Trade Focus: China

RFA joined Growth Energy and others on a USDA trip to China, where signs of rapid growth were everywhere, writes Bob Dinneen. The goal was to develop additional markets for DDGS.
By Bob Dinneen | June 11, 2014

China is a country with limitless potential and ever-increasing possibilities. According to the U.S. State Department, trade between the U.S. and China has grown from $33 billion in 1992 to $538 billion in 2012. That is a 1,530 percent increase in just 20 years. That is why the Renewable Fuels Association recently joined a trip to China led by USDA Under Secretary Michael Scuse. The group, including the RFA’s Kelly Davis and Growth Energy’s Jim Miller, visited the lesser-traveled northeast region of China, home to 110 million people, to reinforce our current relationships in the region and develop additional markets for U.S. agricultural products including ethanol and dried distillers grains with solubles (DDGS).

The trade mission observed a rapidly growing economy in northeastern China while visiting the city of Dalian, home to 4.5 million residents.

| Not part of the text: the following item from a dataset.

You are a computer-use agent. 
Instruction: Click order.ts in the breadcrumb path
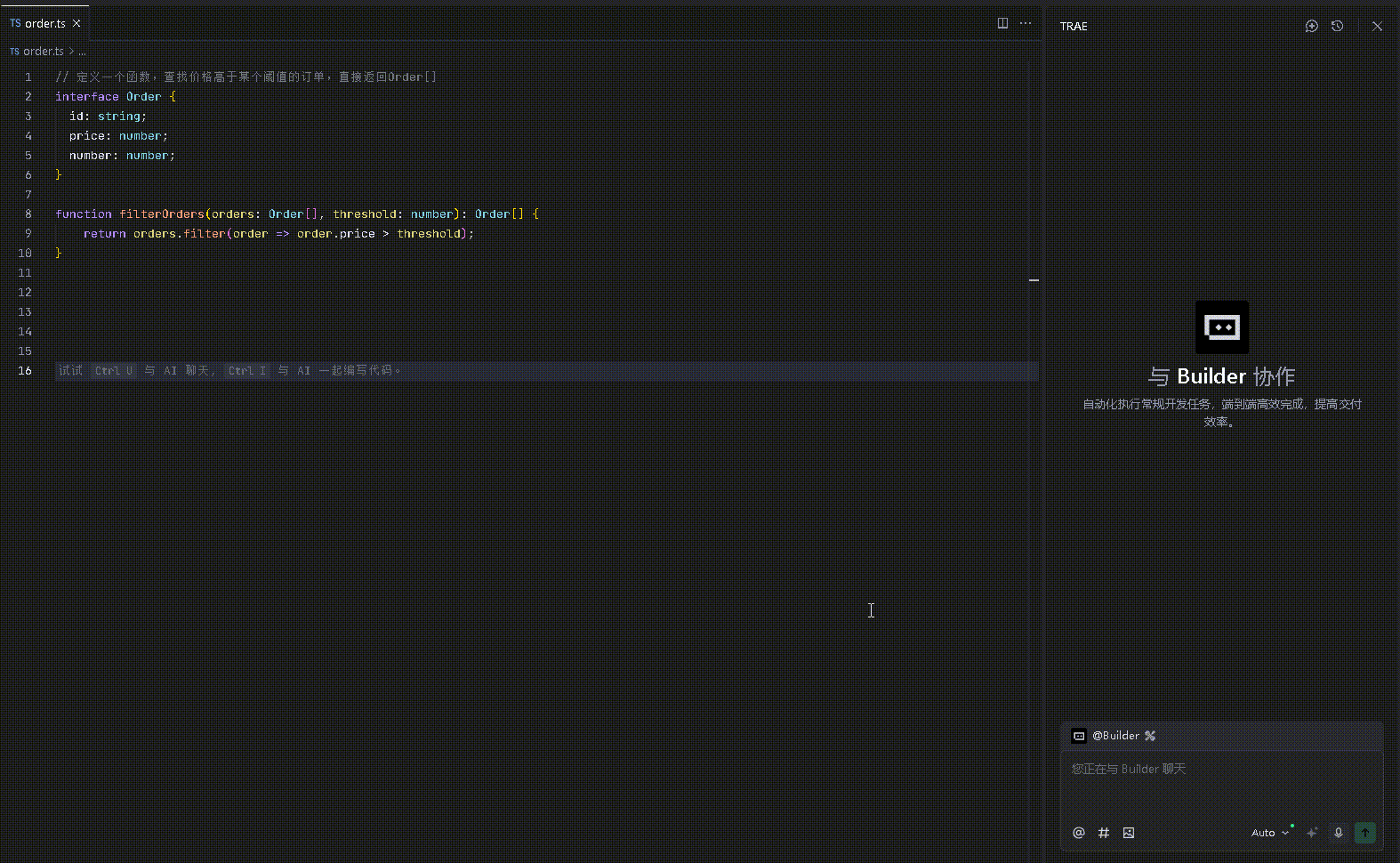click(x=43, y=52)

Signs of growth are everywhere, from new high-rise apartments forming a new skyline to the shift from street markets to grocery stores over the past 10 years. Families in China’s expanding middle class are eager to buy their first cars. Twenty million vehicles were purchased in China last year, compared to the approximately 14 million vehicles U.S. consumers will buy this year. Continued urbanization and rise in vehicle demand has led to an increased demand for gasoline.

The mission began with a focus on expanding agriculture markets in China. It included a visit to Huishan Dairy and the Chinese beef company Haoyue. Both were found both to be modern, fully integrated facilities utilizing DDGS. China is the leading importer of American DDGS. It clearly sees the benefit of the high-protein, lightweight, easy-to-ship feedstock. In March, China purchased more than half of all American exported DDGS, with Mexico and South Korea topping off the top three. March set the monthly record for U.S. DDGS exports. If the U.S. continues at the pace we’re going, we will break all previous records for DDGS exports.

The focus then shifted to expanding ethanol markets as the group toured the Sinopec fuel ethanol plant in Chanchun and traveled to Jilin to visit a 175 MMgy corn ethanol plant. Today, a large portion of China’s gasoline is actually blended with MTBE and low-level methanol blends. Ethanol is currently blended in only six Chinese provinces and accounts for less than one percent of the fuel supply. There is tremendous room for growth, but China currently bans the import of food-based ethanol. However, these restrictions might be removable at the provincial level, making it possible to find a location willing to change policy or start a new program that allows imports.

In addition to combatting the food myth, the delegation detailed the economic and environmental benefits of U.S. produced high-octane, low-cost ethanol to the National Energy Administration and state-owned oil companies in an effort to open China’s gasoline market to more ethanol.
RFA planted the seeds for American exports. Now we must tend the field and watch them grow.